──────── Ausgewählter Textabschnitt

Regelung: Richtlinien des Bundesministeriums für Unterricht, Kunst und Kultur für den Umgang mit den Rückmeldungen der Bildungsstandardsüberprüfung:

1. Eigenverantwortung und dialogische Führung

Unser Schulwesen ist im Begriff, den Wandel von einer Weisungs- zu einer Vereinbarungskultur zu vollziehen. Dies folgt der Erkenntnis, dass Qualitätsentwicklung motivierte, ihre Verantwortung bewusst wahrnehmende Akteurinnen und Akteure braucht. Lehrer/innen, Schulleiter/innen, Schulaufsichtspersonen und Verantwortliche im Bundesministerium für Unterricht, Kunst und Kultur kommen an den Schnittstellen ihrer Verantwortungsbereiche zusammen um zu beraten und Vereinbarungen zu treffen – auf Augenhöhe. Im Sinne einer solchen „dialogischen Führung“ ist es auch die erklärte Absicht, dass die Ergebnisberichte immer nur die Detailergebnisse der jeweils unmittelbar darunterliegenden Organisationsebene beinhalten. Somit bekommt nur die Schulleitung die Ergebnisse der einzelnen Klassen oder Unterrichtsgruppen, nicht jedoch die Schulaufsicht. Bei Bedarf kann sie im Zuge von z.B. Bilanz- und Zielvereinbarungsgesprächen mit der Schulleitung allerdings auch näher auf Detailergebnisse eingehen.

2. Die Schule als Ganzes

In den Ergebnisberichten sind keine Darstellungen enthalten, die dazu verleiten eine Rangreihe nach einem plakativen Testwert zu erstellen. Dies geschieht nicht deshalb, um Konkurrenz oder Wettbewerb auszuschließen, sondern damit keine schnellen und oberflächlichen Schlüsse daraus gezogen werden. Um die tatsächlichen Leistungen einer Schule beurteilen zu können, bedarf es eines wesentlich tieferen Blicks auf die jeweiligen Rahmenbedingungen, in die schulinterne Kultur, die konkreten Ansprüche und Zielsetzungen am jeweiligen Schulstandort. Dabei sind alle Qualitätsbereiche einzubeziehen. Die Überprüfung der fachlichen Leistungen in ausgewählten Unterrichtsgegenständen am Ende eines Bildungsgangs bietet die Möglichkeit für eine Reihe von Rückschlüssen, eine umfassende Aussage über die Qualität einer ganzen Schule stellt sie nicht dar.
Auch wenn das Ergebnis einer Schule erfreulich ausgefallen ist, ist es aus Sicht des Bundesministeriums für Unterricht, Kunst und Kultur nicht im Sinne einer seriösen Auseinandersetzung mit Schulentwicklung, wenn die Schulleitung oder Mitglieder der Schulpartnerschaftsgremien damit an die Öffentlichkeit gehen. Überprüfungsergebnisse, die letztere im Rahmen ihrer Tätigkeit in Schulforum bzw. Schulgemeinschaftsausschuss erhalten, sind vertraulich zu behandeln.

────────────────
──────── Bereitgestelltes Material

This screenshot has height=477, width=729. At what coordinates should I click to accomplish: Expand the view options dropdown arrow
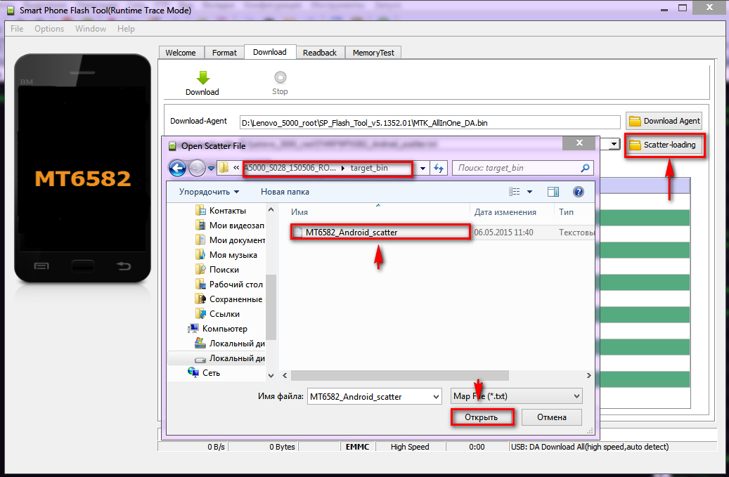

────────────────

• Aufgabe
Gib aus dem Textabschnitt zu den Rückmeldungen der Bildungsstandardsüberprüfung den Teil von „Auch wenn das“ bis einschließlich „vertraulich zu behandeln.“ wortgetreu aus.

• Antwort
Auch wenn das Ergebnis einer Schule erfreulich ausgefallen ist, ist es aus Sicht des Bundesministeriums für Unterricht, Kunst und Kultur nicht im Sinne einer seriösen Auseinandersetzung mit Schulentwicklung, wenn die Schulleitung oder Mitglieder der Schulpartnerschaftsgremien damit an die Öffentlichkeit gehen. Überprüfungsergebnisse, die letztere im Rahmen ihrer Tätigkeit in Schulforum bzw. Schulgemeinschaftsausschuss erhalten, sind vertraulich zu behandeln.